→ **About this task**
Could you output the entries that follow exactly, omitting any pictures they contain?

[Items listed in a dataset]
*** Begin section ***
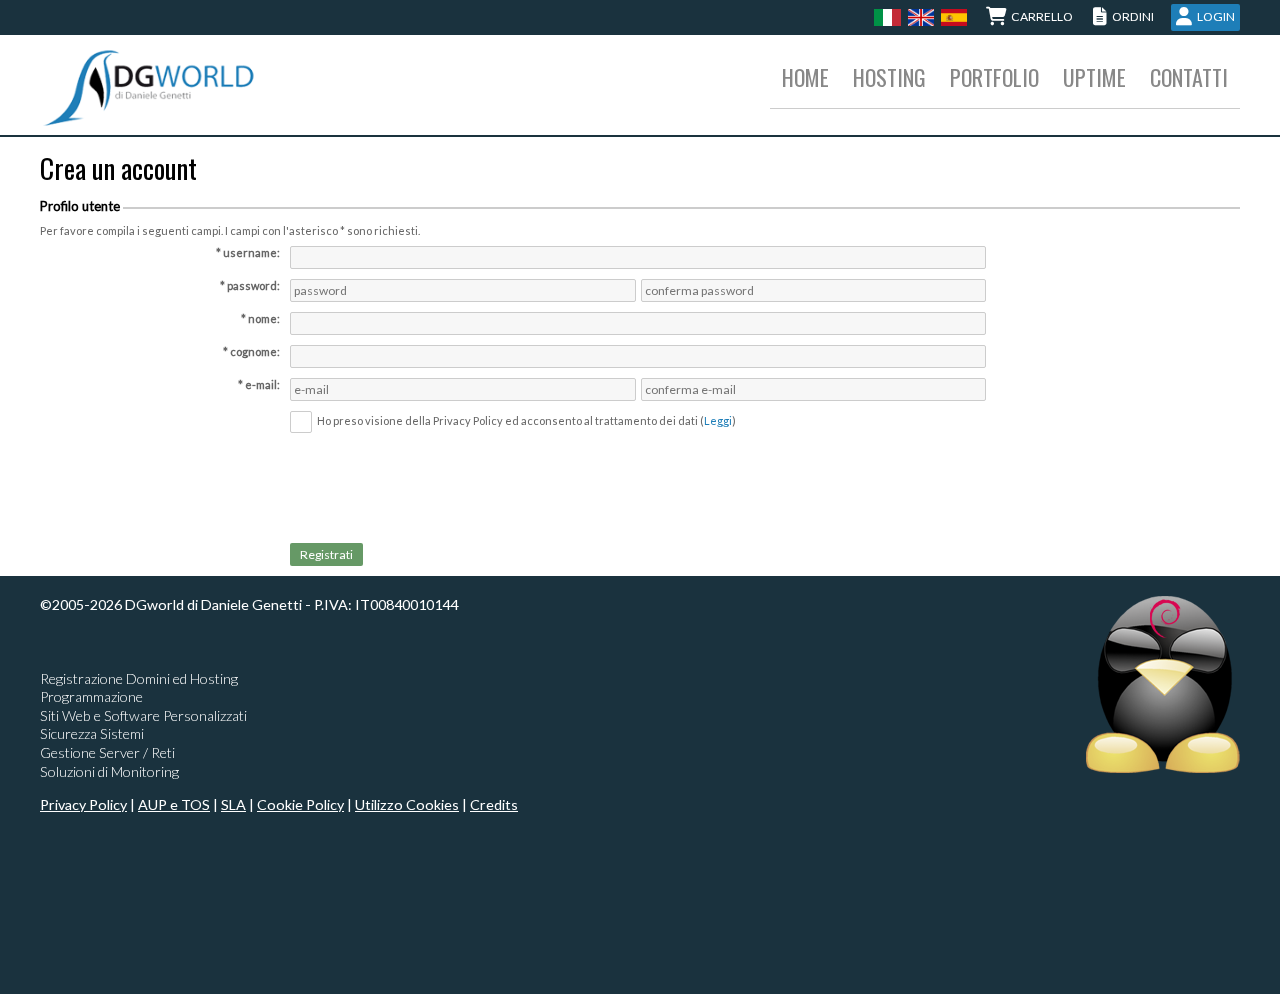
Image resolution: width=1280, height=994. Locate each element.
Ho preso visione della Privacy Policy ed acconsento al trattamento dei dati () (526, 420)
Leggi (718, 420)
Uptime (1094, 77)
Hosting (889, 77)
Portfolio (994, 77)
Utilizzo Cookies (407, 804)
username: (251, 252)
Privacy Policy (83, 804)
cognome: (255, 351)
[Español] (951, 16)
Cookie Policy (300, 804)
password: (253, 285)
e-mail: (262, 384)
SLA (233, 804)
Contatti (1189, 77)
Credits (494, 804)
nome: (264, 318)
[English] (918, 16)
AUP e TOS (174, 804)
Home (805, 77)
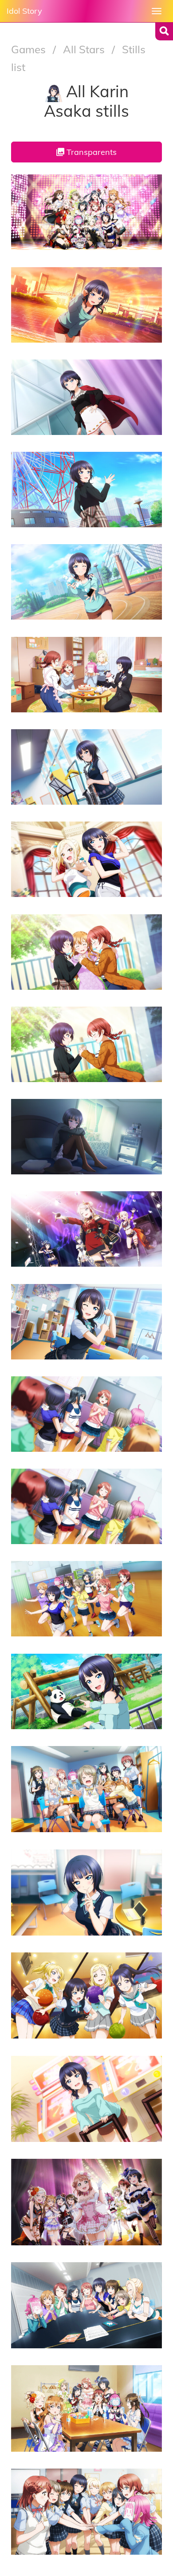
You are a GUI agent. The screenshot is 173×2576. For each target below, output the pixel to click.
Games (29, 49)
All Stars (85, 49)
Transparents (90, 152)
*** End section ***
→ **Result of the exercise**
Image resolution: width=1280, height=994. Locate each element.
Ho preso visione della Privacy Policy ed acconsento al trattamento dei dati () (526, 420)
Leggi (718, 420)
Uptime (1094, 77)
Hosting (889, 77)
Portfolio (994, 77)
Utilizzo Cookies (407, 804)
username: (251, 252)
Privacy Policy (83, 804)
cognome: (255, 351)
[Español] (951, 16)
Cookie Policy (300, 804)
password: (253, 285)
e-mail: (262, 384)
SLA (233, 804)
Contatti (1189, 77)
Credits (494, 804)
nome: (264, 318)
[English] (918, 16)
AUP e TOS (174, 804)
Home (805, 77)
You are a GUI agent. The screenshot is 173×2576. For each target below, output the pixel to click.
Games (29, 49)
All Stars (85, 49)
Transparents (90, 152)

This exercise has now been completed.